Task to carry out: Each line below that contains "size" counts once; report the total and nothing more.

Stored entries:
Start of Block

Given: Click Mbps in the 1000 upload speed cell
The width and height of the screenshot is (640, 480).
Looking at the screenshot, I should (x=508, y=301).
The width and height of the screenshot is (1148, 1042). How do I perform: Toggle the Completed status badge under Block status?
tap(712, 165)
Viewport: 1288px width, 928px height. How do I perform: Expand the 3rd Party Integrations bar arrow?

End of Block
Start of Block

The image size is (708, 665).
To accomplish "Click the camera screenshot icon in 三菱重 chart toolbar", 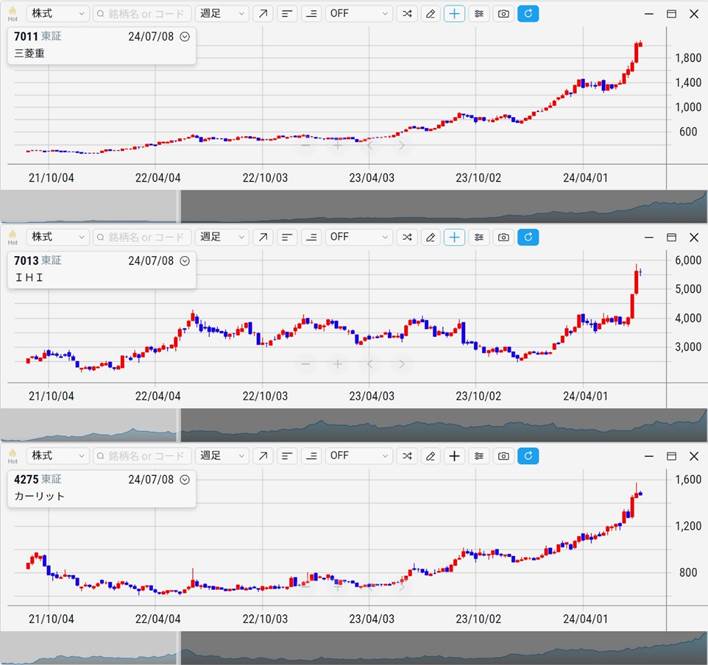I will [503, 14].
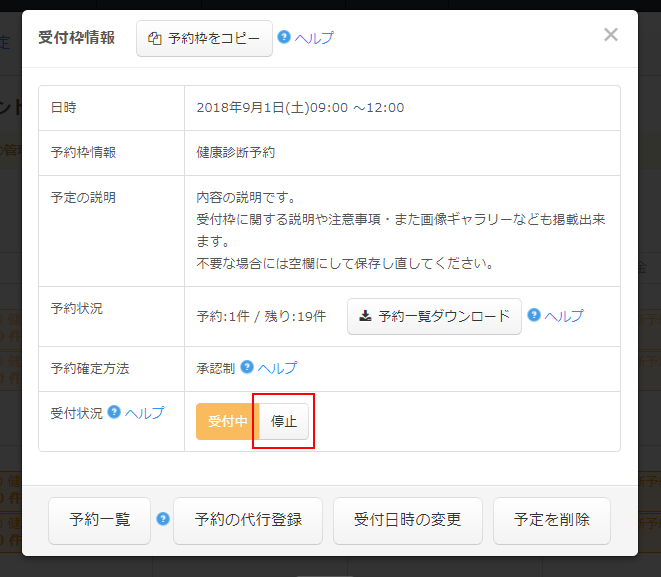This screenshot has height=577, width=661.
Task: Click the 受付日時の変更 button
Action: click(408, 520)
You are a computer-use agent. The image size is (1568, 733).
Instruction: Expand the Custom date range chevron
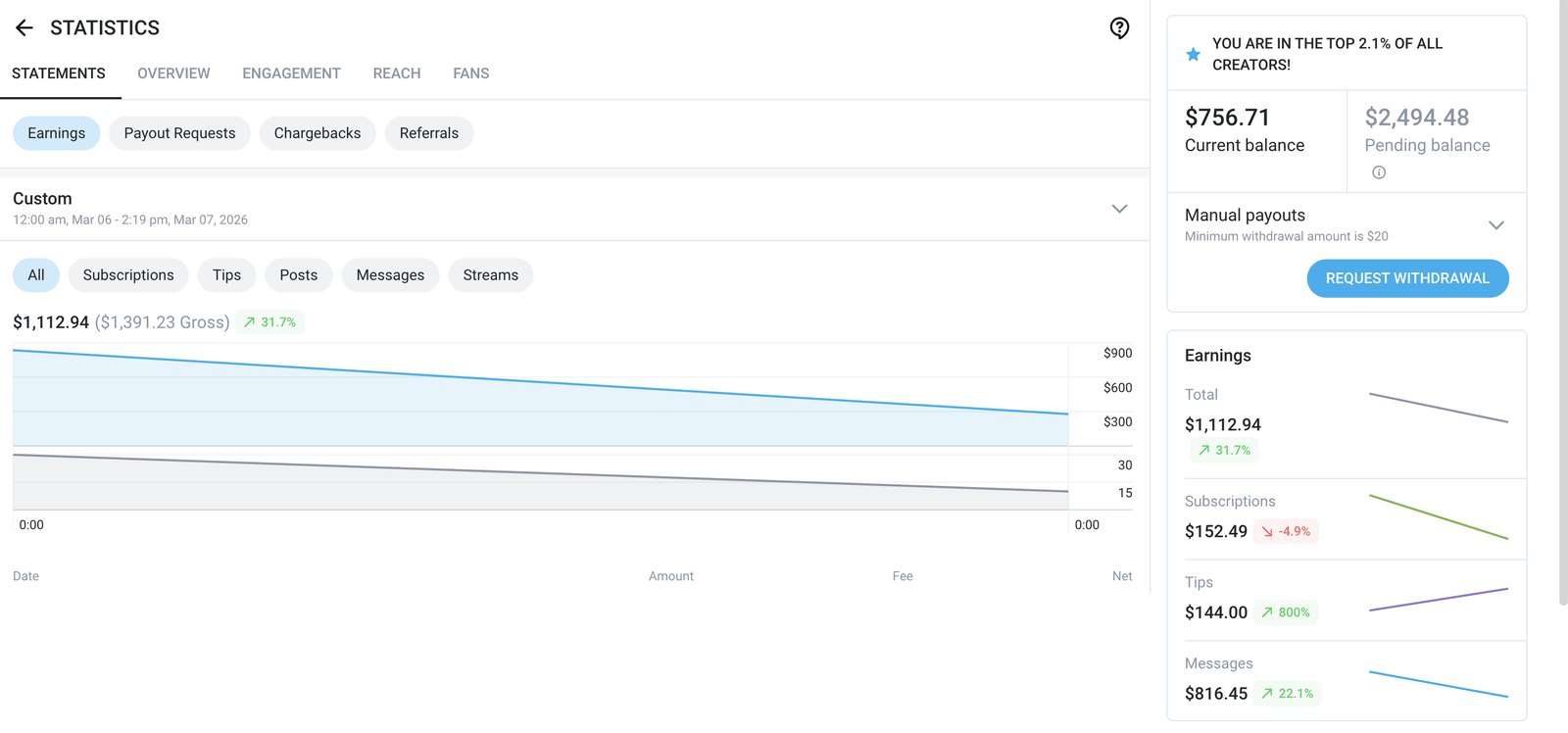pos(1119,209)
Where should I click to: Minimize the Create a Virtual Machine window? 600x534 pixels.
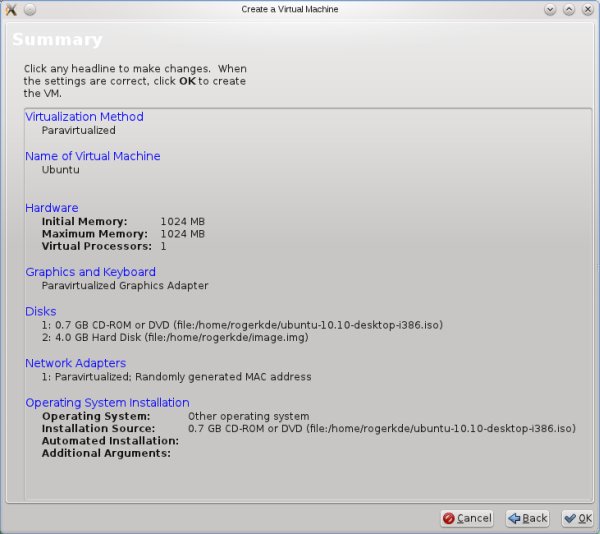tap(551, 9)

End of Block

Solution to the exercise: 2